Heglig: the unity of corpses
By Magdi El Gizoul
April 17, 2012 — Khartoum and Juba have only adrenaline to compensate for their loss of oil. In their frenzied attempt to secure the highest returns conceivable from the unsustainable resource, their joint placenta as it were, the governments of Sudan and South Sudan are now effectively plunging into its flames. The allegory of burning moths would have been suitable were it not for the profuse blood been shed at the altar of oil.
To the empiricist the current war between the two countries flakes layers of ideological camouflage from an essential dispute over oil. Through this prism a retrospective investigation of the 1983 insurgency led by the Sudan People’s Liberation Army/Movement (SPLA/M), the ruling power in the independent South Sudan today, could come to the conclusion that Bentiu was responsible.

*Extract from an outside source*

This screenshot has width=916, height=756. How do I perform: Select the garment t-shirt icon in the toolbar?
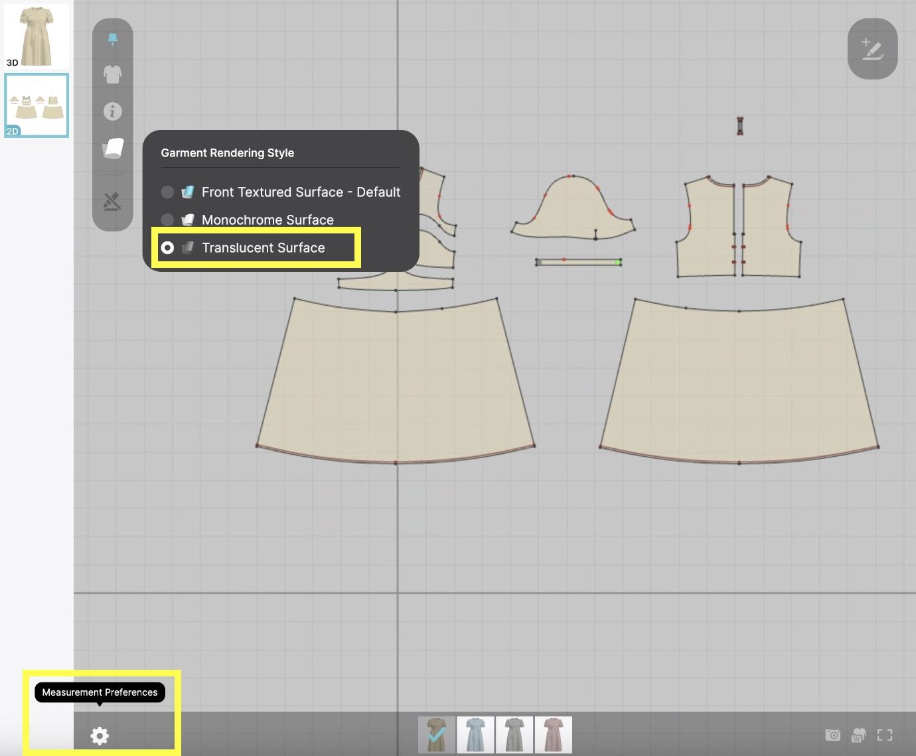112,75
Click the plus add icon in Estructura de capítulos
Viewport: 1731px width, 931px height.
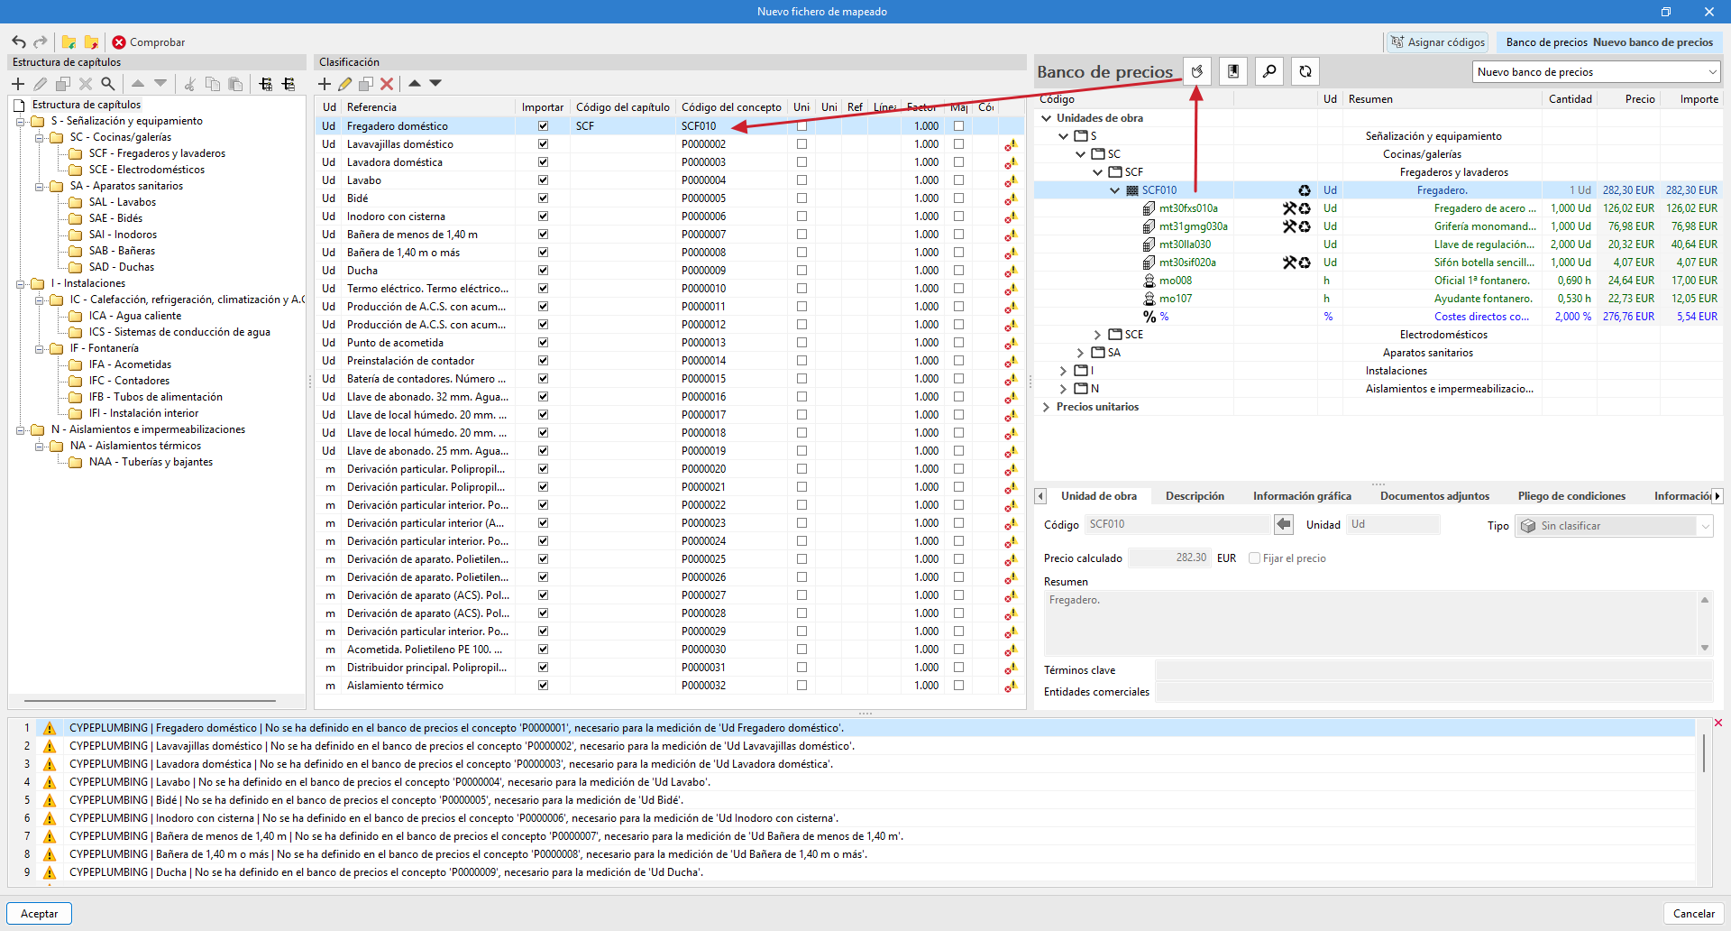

The capital of ‘Unity state’, a name cynically conferred on the region by President Nimaryi, was expected to host Sudan’s first refinery and enrich the coffers of the regional government of southern Sudan in Juba through corporation and export tax. Nimayri, however, chose to enstrange his southern Sudanese allies, his partners in the 1972 Addis Ababa peace agreement, and accommodate the Khartoum establishment bosses with whom he had reconciled in 1977 after years of confrontation that peaked with the 1976 trans-Saharan coup attempt orchestrated by the Umma Party, Hassan al-Turabi’s Islamic Movement and the Democratic Unionist Party (DUP) figure, Hussein al-Hindi, under Qaddafi’s patronage. In 1980 the rayes ordered the construction of the promised refinery in Kosti on the White Nile, but the promise remained just that. He was deposed by a popular uprising in 1985 before he could reap the profits of Chevron’s 1978 discoveries near Bentiu and Heglig. The next rayes, President Bashir, built three refineries, the largest in Khartoum, and two smaller facilities in al-Obeid and Port Sudan, nodes in an export pipeline extending from the oil fields to Port Sudan on the Red Sea.

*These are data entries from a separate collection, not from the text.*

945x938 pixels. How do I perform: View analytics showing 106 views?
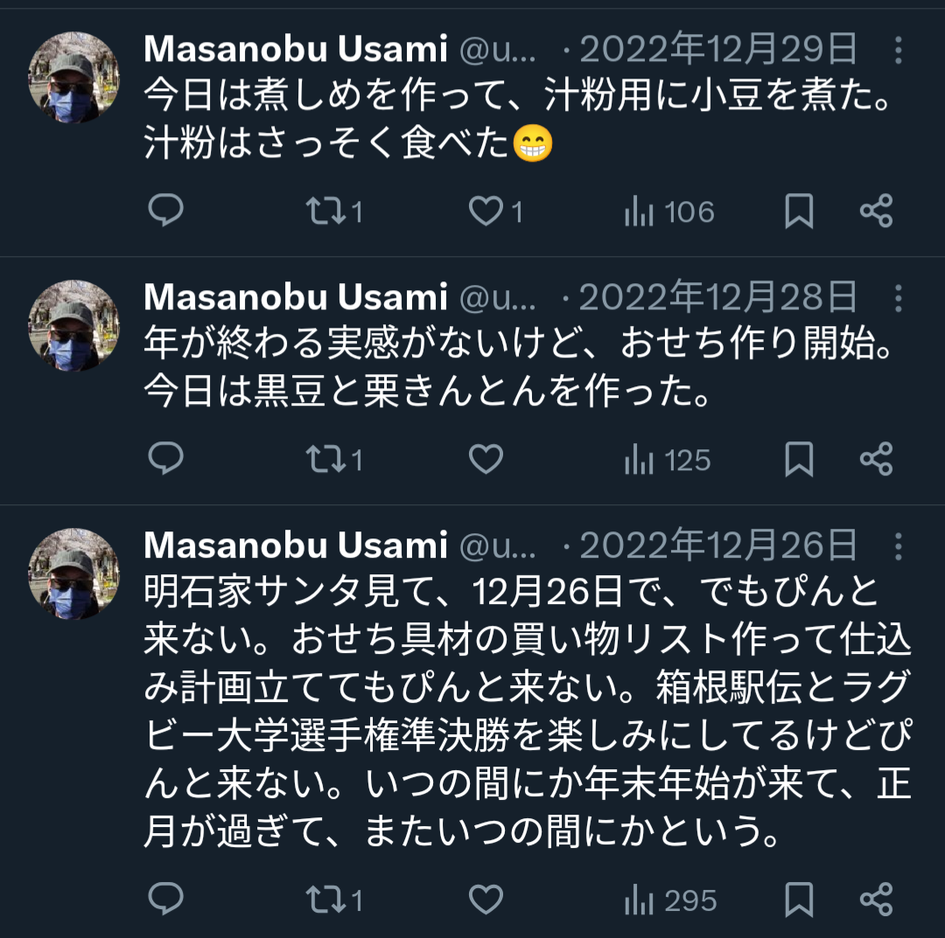669,212
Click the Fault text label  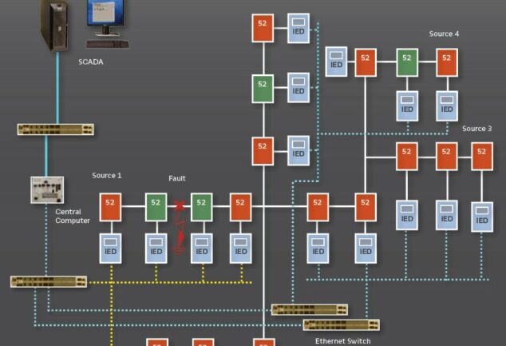177,178
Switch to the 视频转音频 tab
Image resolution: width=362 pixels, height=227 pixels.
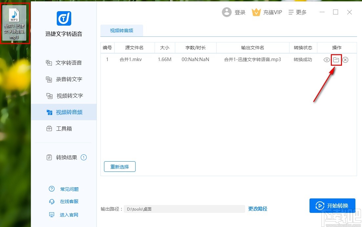pos(121,30)
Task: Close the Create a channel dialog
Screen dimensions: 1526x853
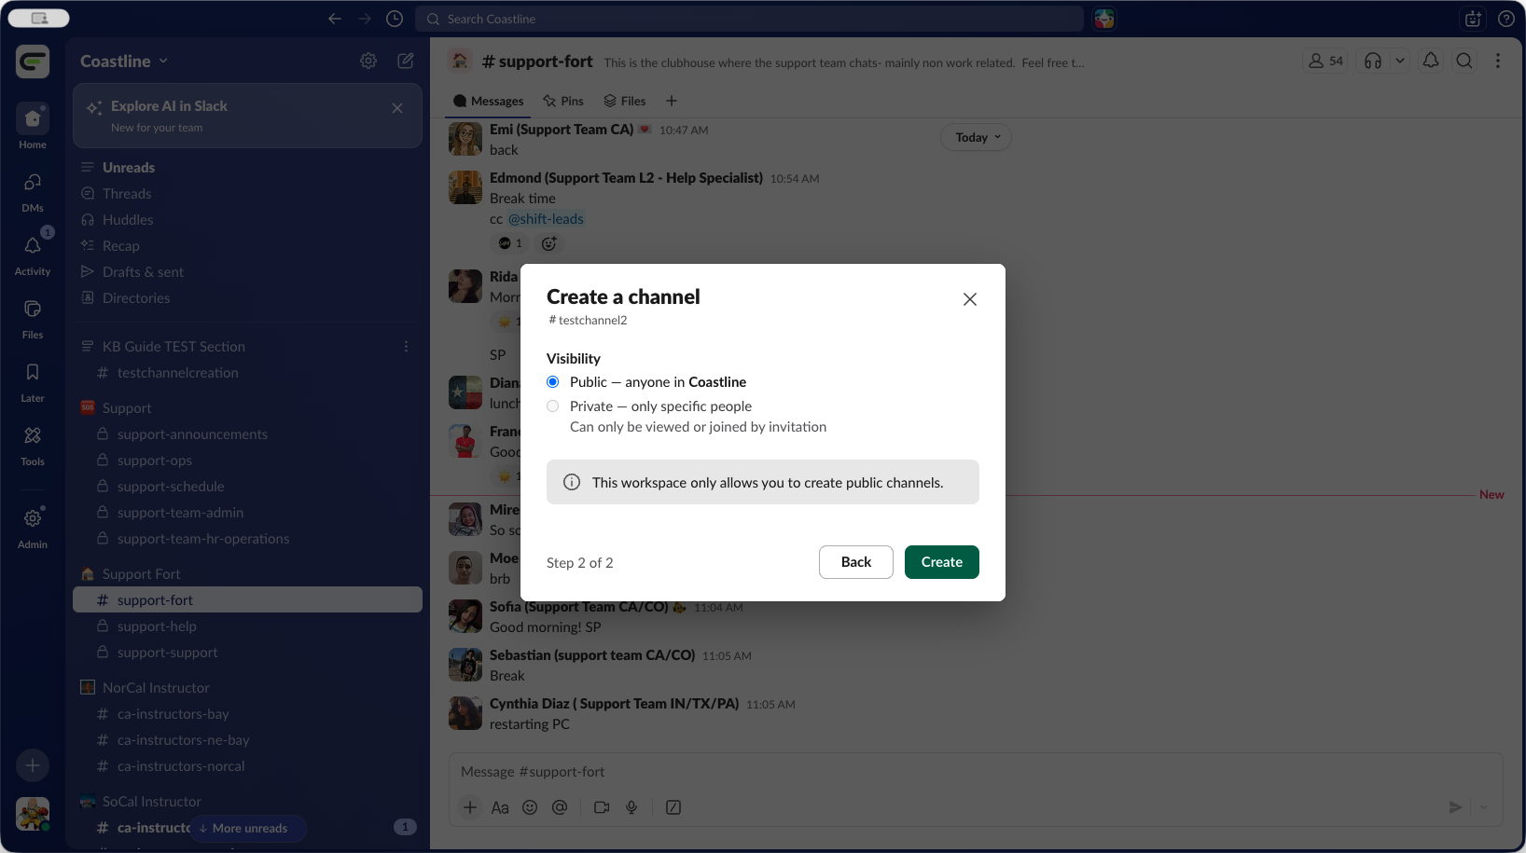Action: point(969,299)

This narrative, by its very empiricism, shortcuts the decisive question of why the successive Khartoum regimes behaved as they did, included in glory is the Anglo-Egyptian colonial order they inherited composite with extractive economy and state ideology. The standard answer to this question is race, religion and culture, as can be read in any news article on the Sudans. The racial argument, however, turns a construct into an essence, and does little to explain the dynamics which, for instance, led Paulino Matip, today the SPLA’s second in command, and his captains, to side with the northern jallaba against the SPLA/M. It was Matip’s militia that secured the Bentiu and Heglig oilfields for exploration and production. When the SPLA briefly captured Heglig in August 2001 it did not battle the Sudan Armed Forces (SAF) proper but Matip’s army. Peter Gadet led the SPLA’s operations at the time, the same man who under Matip commanded the militia force which cleared the entire area of its human occupants to make way for the industry. Gadet formed the South Sudan Liberation Movement/Army in April 2011 with the objective of overthrowing the SPLM government in Juba. He dropped the plan four months later to re-join the SPLA, and was named last month deputy commander of Juba’s disarmament campaign in Jonglei. Khartoum has no Matip this time and failed to lure Gadet.

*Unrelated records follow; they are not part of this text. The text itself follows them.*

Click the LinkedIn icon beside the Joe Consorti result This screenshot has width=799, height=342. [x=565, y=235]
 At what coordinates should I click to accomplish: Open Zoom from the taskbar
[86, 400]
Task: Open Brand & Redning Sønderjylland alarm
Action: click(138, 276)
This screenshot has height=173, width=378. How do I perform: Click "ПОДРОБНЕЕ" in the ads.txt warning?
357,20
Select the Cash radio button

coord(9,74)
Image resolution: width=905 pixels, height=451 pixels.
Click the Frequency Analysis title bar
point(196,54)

Whether the ever elusive 1956 border passes north or south of the Heglig oil field is today of only rhetorical significance, material for the chauvinist propaganda in Khartoum and Juba. The concrete border rips right through it, and its landmarks are the disputed terms of oil division between the two countries. Harry Verhoeven, speaking to Reuters recently, chose the term “war of attrition” to describe the current military confrontation between Juba and Khartoum. The, attrition, however is not only mutual but self-defeating. The oil industry of the Sudans is like the corpus of the believers in the famed hadeeth, if one organ is harmed the others follow suit. The stakes are high, sure, but not beyond the reach of the marketplace. Until Khartoum and Juba are knocked back into bargaining with words corpses will do the communication.
The author is a fellow of the Rift Valley Institute. He publishes regular opinion articles and analyses at his blog Still Sudan. He can be reached at [email protected]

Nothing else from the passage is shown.